GIVEN PROBLEM — Copy out, character for character, the lines from the one containing "You are a computer-use agent. Image resolution: width=640" through the end of the records, including both ends. Write only those lines.

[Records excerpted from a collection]
· · ·

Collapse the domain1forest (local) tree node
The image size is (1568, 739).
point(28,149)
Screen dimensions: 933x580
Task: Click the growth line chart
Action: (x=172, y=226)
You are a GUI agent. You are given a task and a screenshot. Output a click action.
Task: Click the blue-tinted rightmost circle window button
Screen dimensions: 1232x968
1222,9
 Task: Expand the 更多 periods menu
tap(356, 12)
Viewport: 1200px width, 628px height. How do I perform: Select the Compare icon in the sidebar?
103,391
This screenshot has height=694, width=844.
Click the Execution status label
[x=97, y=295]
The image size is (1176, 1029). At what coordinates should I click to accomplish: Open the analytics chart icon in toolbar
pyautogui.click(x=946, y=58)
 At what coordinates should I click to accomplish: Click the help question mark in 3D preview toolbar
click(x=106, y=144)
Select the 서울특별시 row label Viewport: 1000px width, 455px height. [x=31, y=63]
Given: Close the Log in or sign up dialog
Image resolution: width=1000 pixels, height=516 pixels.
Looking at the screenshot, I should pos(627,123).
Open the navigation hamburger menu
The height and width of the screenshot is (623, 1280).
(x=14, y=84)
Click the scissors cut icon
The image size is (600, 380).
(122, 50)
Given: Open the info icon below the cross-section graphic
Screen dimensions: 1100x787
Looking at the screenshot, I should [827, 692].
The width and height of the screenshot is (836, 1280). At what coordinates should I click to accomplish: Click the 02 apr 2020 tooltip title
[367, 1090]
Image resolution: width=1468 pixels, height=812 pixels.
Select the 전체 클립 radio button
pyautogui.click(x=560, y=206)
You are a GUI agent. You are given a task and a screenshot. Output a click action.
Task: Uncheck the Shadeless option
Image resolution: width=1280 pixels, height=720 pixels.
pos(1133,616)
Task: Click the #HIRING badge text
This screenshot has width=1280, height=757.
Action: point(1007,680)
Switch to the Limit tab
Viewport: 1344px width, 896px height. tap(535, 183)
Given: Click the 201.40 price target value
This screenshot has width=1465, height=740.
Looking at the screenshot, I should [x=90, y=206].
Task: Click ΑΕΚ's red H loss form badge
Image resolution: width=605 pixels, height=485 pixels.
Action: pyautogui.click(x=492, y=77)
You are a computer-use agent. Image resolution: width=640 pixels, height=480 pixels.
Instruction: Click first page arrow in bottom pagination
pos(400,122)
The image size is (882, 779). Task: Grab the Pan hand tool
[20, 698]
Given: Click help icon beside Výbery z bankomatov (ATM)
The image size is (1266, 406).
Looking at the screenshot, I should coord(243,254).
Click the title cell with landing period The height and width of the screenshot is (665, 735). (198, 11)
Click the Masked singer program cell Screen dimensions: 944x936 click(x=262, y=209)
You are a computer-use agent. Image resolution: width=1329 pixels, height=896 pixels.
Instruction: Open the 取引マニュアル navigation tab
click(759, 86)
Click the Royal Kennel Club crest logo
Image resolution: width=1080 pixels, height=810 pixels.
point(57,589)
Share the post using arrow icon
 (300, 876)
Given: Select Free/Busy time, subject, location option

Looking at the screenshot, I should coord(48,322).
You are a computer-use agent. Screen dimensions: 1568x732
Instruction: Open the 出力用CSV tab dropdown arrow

· · ·

THE RESULT —
You are a computer-use agent. Image resolution: width=640 pixels, height=480 pixels.
Instruction: Click first page arrow in bottom pagination
pos(400,122)
The image size is (882, 779). Task: Grab the Pan hand tool
[20, 698]
Given: Click help icon beside Výbery z bankomatov (ATM)
The image size is (1266, 406).
Looking at the screenshot, I should coord(243,254).
Click the title cell with landing period The height and width of the screenshot is (665, 735). (198, 11)
Click the Masked singer program cell Screen dimensions: 944x936 click(x=262, y=209)
You are a computer-use agent. Image resolution: width=1329 pixels, height=896 pixels.
Instruction: Open the 取引マニュアル navigation tab
click(759, 86)
Click the Royal Kennel Club crest logo
Image resolution: width=1080 pixels, height=810 pixels.
point(57,589)
Share the post using arrow icon
 (300, 876)
Given: Select Free/Busy time, subject, location option

Looking at the screenshot, I should coord(48,322).
You are a computer-use agent. Screen dimensions: 1568x732
Instruction: Open the 出力用CSV tab dropdown arrow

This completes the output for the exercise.